Vu le code de justice administrative.
Le président du tribunal a désigné M. B, premier vice-président, pour statuer sur les demandes de référé.
Considérant ce qui suit :
1. Aux termes de l'article L. 521-1 du code de justice administrative : " Quand une décision administrative, même de rejet, fait l'objet d'une requête en annulation ou en réformation, le juge des référés, saisi d'une demande en ce sens, peut ordonner la suspension de l'exécution de cette décision, ou de certains de ses effets, lorsque l'urgence le justifie et qu'il est fait état d'un moyen propre à créer, en l'état de l'instruction, un doute sérieux quant à la légalité de la décision () ". En vertu de l'article L. 522-3 du même code, le juge des référés peut, par une ordonnance motivée, rejeter une requête sans instruction ni audience lorsque la condition d'urgence n'est pas remplie ou lorsqu'il apparaît manifeste, au vu de la demande, que celle-ci ne relève pas de la compétence de la juridiction administrative, qu'elle est irrecevable ou qu'elle est mal fondée.
2. M. C demande au juge des référés de suspendre l'exécution de la décision du 1er mars 2024 par laquelle le président de l'Université de Lille a refusé de faire droit à sa demande de maintien en fonctions au-delà de la limite d'âge.

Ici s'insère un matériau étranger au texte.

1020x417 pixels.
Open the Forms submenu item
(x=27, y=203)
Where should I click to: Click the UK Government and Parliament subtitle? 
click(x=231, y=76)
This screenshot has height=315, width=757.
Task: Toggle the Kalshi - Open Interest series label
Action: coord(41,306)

3. En vertu des dispositions de l'article R. 411-1 du code de justice administrative, la requête doit, à peine d'irrecevabilité, contenir l'exposé des faits et moyens, ainsi que l'énoncé des conclusions soumises au juge. Si M. C expose divers griefs relatifs à l'intervention de la décision attaquée, il ne soulève aucun moyen suffisamment précis dans son énoncé pour que le juge des référés puisse en apprécier la portée et le bien-fondé. Dans ces conditions, le recours de M. C doit être regardé comme manifestement irrecevable.
4. Il résulte de ce qui précède, sans préjudice pour le requérant de former une nouvelle demande en référé mieux fondée, le cas échéant par le truchement d'un avocat, que la requête de M. C doit être rejetée selon la procédure prévue à l'article L. 522-3 du code de justice administrative.
O R D O N N E :
Article 1er : La requête de M. C est rejetée.
Article 2 : La présente ordonnance sera notifiée à M. A C.
Fait à Lille, le 28 mai 2024.
Le juge des référés,
Signé,
Y. B
La République mande et ordonne au préfet du Nord en ce qui le concerne et à tous commissaires de justice à ce requis en ce qui concerne les voies de droit commun, contre les parties privées, de pourvoir à l'exécution de la présente ordonnance.